U.S. Gas Prices
What's one good short-hand for U.S. investors concerning whether the U.S. economic recovery can endure? Keep an eye on price of gasoline. REUTERS

What's one good short-hand for U.S. investors concerning whether the U.S. economic recovery can endure?

Keep an eye on price of gasoline.

And that's not too hard to do, for most Americans, given the abundance of gas stations in most areas. If you're far from one, you can get a snapshot of prices regionally, by visiting gasbuddy.com.

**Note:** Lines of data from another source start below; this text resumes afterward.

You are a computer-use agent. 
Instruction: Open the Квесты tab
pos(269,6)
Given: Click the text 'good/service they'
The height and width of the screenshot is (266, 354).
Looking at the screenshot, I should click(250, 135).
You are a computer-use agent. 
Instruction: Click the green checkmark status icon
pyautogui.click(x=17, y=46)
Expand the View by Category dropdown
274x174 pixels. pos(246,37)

Now, here's the reason: the price of oil (a key component of gasoline) has not dropped, despite ample global oil supplies. For a variety of reasons (asset play, inflation fears, weak dollar hedge) the price of oil has risen about 80 percent early 2009, pushing the average price of unleaded regular to $3.26 per gallon in the U.S. High-cost metro areas, such as New York, Los Angeles, San Francisco, and Boston, are experiencing prices over $3.60 for regular unleaded.

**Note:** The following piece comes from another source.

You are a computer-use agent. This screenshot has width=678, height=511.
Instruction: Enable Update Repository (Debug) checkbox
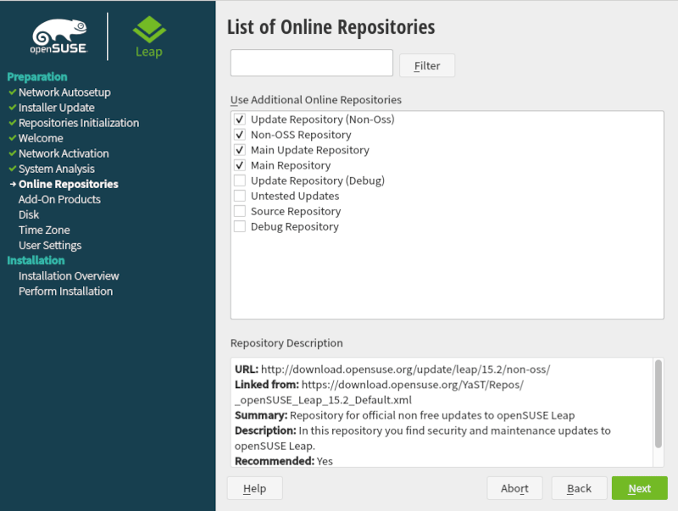[240, 181]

(To be sure gasoline prices are down about 5 percent in the past month, when the average price of regular unleaded was $3.42 per gallon, but the point is that what the U.S. economy really needs is a gasoline price substantially below $3 per gallon, say at/near $2.50 per gallon.)

Now, factor-in what will happen to gas prices when demand starts to pick-up in the Unite States. Assuming flat oil prices, an average unleaded price of $3.50 seems like a done-deal, and a run to $4 per gallon in the spring is possible.

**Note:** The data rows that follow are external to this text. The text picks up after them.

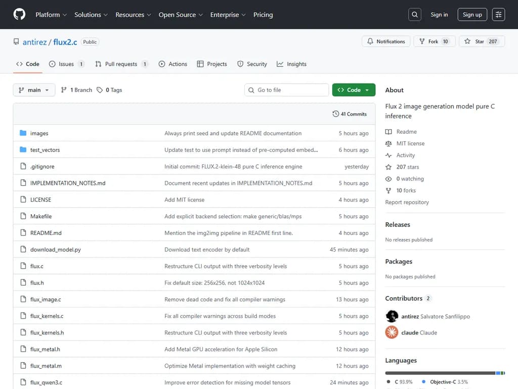This screenshot has height=389, width=518.
Task: Click the Sign up button
Action: [x=472, y=15]
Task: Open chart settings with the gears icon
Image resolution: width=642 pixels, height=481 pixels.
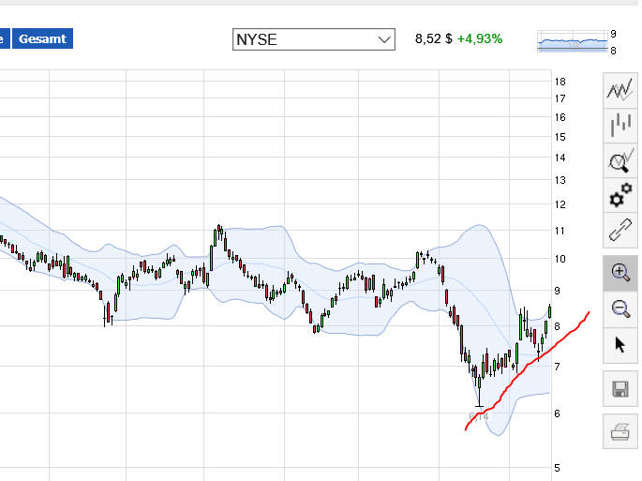Action: (620, 195)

But Where Is Price of Oil Headed?

However, if oil continues to rise toward $110 per barrel, add another 20 to 25 cents to gasoline prices. Oil of late appears to have taken a breather, it's down about $7 in the past two days to trade at/near $93.60 per barrel. Where's the price of oil headed in the year ahead? Good question. One camp, the oil bulls, argue that emerging market demand will be more than sufficient to keep an upward pressure on the world's most vital commodity. The other camp, the oil bears, argue that the smaller U.S. workforce and a possible recession in Europe stemming from its government debt crisis, will place downward pressure on oil's price.

The key to gasoline's impact on U.S. economic performance moving forward will be how long gasoline prices remain at elevated levels.

If gas prices rise above $3.50 per gallon for regular unleaded, U.S. GDP growth will certainly take hit. It's also hard to see how the U.S. economy could grow at an adequate rate amid $3.50 gasoline: already pinched disposable incomes will take another hit, taking another bite out of commercial activity. Every $1 per barrel rise in oil decreases U.S. GDP by $100 billion per year and every 1 cent increase in gasoline decreases U.S. consumer disposable income by $600 million per year.

Further, regarding sky-high gas prices, the 2008 summer spike in gasoline prices to over $4 per gallon is not the best case study because the price soon collapsed as the leveraging bubble ended. Can the U.S. economy zip along at 3.0 percent GDP growth rate in face of $3.50-3.75 gasoline? In theory, if Americans conserve, is it possible, but the calculation here is that, at minimum, GDP growth would slow substantially.

So, to get a quick read on where the U.S. economy is headed in the next 12 months, just look at the price at the gas pump.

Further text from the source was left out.